Esto es sociológicamente explicable. Cuando era jovencito, me obligaban a ir a misa, a tomar la comunión, a bautizar a mi hijo para que le dieran escuela en Barcelona… Hoy a las generaciones jóvenes no les obligan, y por lo tanto la sensibilidad social ha caído bastante. Pero la sociedad española está bastante secularizada. Como consecuencia de la doctrina religiosa en España no se habla de la eutanasia, y el 82% de la población está de acuerdo en que se abra el debate. Por el ámbito religioso solo se casa una pareja de cada tres, los bautizos han bajado casi al 50%, los que cumplen con la misa y la liturgia religiosa católica no pasan del 20%. Otra cosa es que, cuando se le pregunta, la gente se sienta cultural e históricamente católica; pero si le preguntas a los menores de 40 años, la cifra baja al 45%, según el CIS. La sociedad está muy secularizada, pero como tampoco le genera demasiados problemas, a la gente como que le da igual.
 
Quizás sea ese el reto del movimiento laicista, convencer de que esto tiene influencia directa en la democracia y en los derechos.
Claro, laicismo y democracia son sinónimos.
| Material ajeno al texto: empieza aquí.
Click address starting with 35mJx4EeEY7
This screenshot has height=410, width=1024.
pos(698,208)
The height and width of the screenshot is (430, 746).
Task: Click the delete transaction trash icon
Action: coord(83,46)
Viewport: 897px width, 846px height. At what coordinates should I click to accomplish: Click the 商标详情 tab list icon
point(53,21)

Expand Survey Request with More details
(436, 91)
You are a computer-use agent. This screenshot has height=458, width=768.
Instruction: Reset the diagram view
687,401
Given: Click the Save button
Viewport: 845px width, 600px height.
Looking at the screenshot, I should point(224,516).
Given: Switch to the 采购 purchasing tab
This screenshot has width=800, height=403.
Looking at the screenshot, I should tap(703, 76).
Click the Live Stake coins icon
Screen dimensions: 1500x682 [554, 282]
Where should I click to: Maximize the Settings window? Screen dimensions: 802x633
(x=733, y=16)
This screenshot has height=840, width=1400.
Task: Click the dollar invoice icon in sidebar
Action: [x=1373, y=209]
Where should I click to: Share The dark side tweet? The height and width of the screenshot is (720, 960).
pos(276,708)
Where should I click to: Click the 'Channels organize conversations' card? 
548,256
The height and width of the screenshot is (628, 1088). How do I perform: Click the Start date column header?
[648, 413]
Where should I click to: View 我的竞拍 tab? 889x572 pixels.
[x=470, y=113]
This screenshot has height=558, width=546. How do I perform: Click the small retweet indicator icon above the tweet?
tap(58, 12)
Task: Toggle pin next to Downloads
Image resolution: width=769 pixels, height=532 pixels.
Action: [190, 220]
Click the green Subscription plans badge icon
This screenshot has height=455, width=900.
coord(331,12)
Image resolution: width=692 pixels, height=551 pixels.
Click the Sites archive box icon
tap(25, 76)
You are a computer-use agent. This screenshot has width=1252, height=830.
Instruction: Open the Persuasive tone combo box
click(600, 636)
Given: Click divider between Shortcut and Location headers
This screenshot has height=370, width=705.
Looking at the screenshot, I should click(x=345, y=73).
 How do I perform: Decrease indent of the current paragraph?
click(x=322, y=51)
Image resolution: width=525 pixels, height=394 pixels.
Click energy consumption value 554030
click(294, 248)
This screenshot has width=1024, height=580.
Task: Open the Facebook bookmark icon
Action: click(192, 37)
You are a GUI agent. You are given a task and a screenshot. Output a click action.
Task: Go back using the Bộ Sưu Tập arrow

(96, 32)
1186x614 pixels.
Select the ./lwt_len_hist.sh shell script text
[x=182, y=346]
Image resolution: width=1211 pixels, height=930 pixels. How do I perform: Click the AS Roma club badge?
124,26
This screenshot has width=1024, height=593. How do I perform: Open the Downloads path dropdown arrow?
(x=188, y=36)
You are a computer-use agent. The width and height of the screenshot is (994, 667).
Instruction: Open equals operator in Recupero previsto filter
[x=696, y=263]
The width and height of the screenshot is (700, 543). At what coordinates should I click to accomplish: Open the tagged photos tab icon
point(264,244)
Un Estado cuanto más laico es, más democrático, hay más justicia social… Pero en este momento, Europa Laica y otras organizaciones laicistas a nivel internacional estamos en un momento de cierta resistencia. Es decir, no estamos avanzando demasiado porque las religiones, en el ámbito internacional, y no hablo solo de las de origen cristiano, sino también y sobre todo las abrahámicas, están tomando muchísima fuerza, intentando controlar gobiernos, confesionalizar estados, modificar constituciones, como la de México o la de Uruguay... Estamos en un momento de resistencia ante un avance brutal de las religiones que intentan controlar con sus dogmas particulares los estados.

 “El Estado deja de recaudar o paga directamente a la Iglesia más de 10.000 millones de euros”

Cómo valora la posición de los partidos políticos respecto al laicismo.
Hasta hace un año éramos muy optimistas porque cierta izquierda, como IU, Podemos, la CUP y una parte importante del PSOE, estaba en la línea de hacer ciertos avances. E incluso el PP entendía que en determinadas cuestiones, como el tema del IRPF o la educación, había que dar ciertos pasos, al menos eso te decían en los despachos. Ahora, el tema de la laicidad lo tienen bastante aparcado. Pero en el ámbito municipal estamos intentando propiciar una red de municipios por un Estado laico y ya contamos con 15 municipios grandes, de más de 50.000 habitantes, que han aprobado en pleno adherirse. Puede ser una vía para hacer pedagogía laica en los ámbitos locales.
 
¿Todavía hay cálculo electoral en los partidos a la hora de posicionarse?
Hasta hace unos años, sí. En la actualidad, ninguna medida que se tome para restar privilegios a la Iglesia católica va a restar votos a ningún partido. Y ellos ya lo saben. Queda la gran cuestión del PSOE, en el que conviven dos almas desde hace décadas, el alma más laica, representada hasta ahora por gente como Pedro Sánchez y Patxi López, y la procatólica, el sur, con Susana Díaz, que no quiere que el partido avance en esa cuestión.
 
En aras de la transparencia, ¿cómo se financia Europa Laica?
Única y exclusivamente con las cuotas de nuestros socios y socias, actualmente unos 1.500. Por estatutos, está prohibido pedir subvenciones públicas y no se admiten privadas. Solo ciertas ayudas pequeñas, de algún socio que quiera colaborar y hasta un cierto límite, para evitar cualquier tipo de dependencia. Y los cargos de la organización se ejercen de forma altruista, ninguna persona cobra por ello.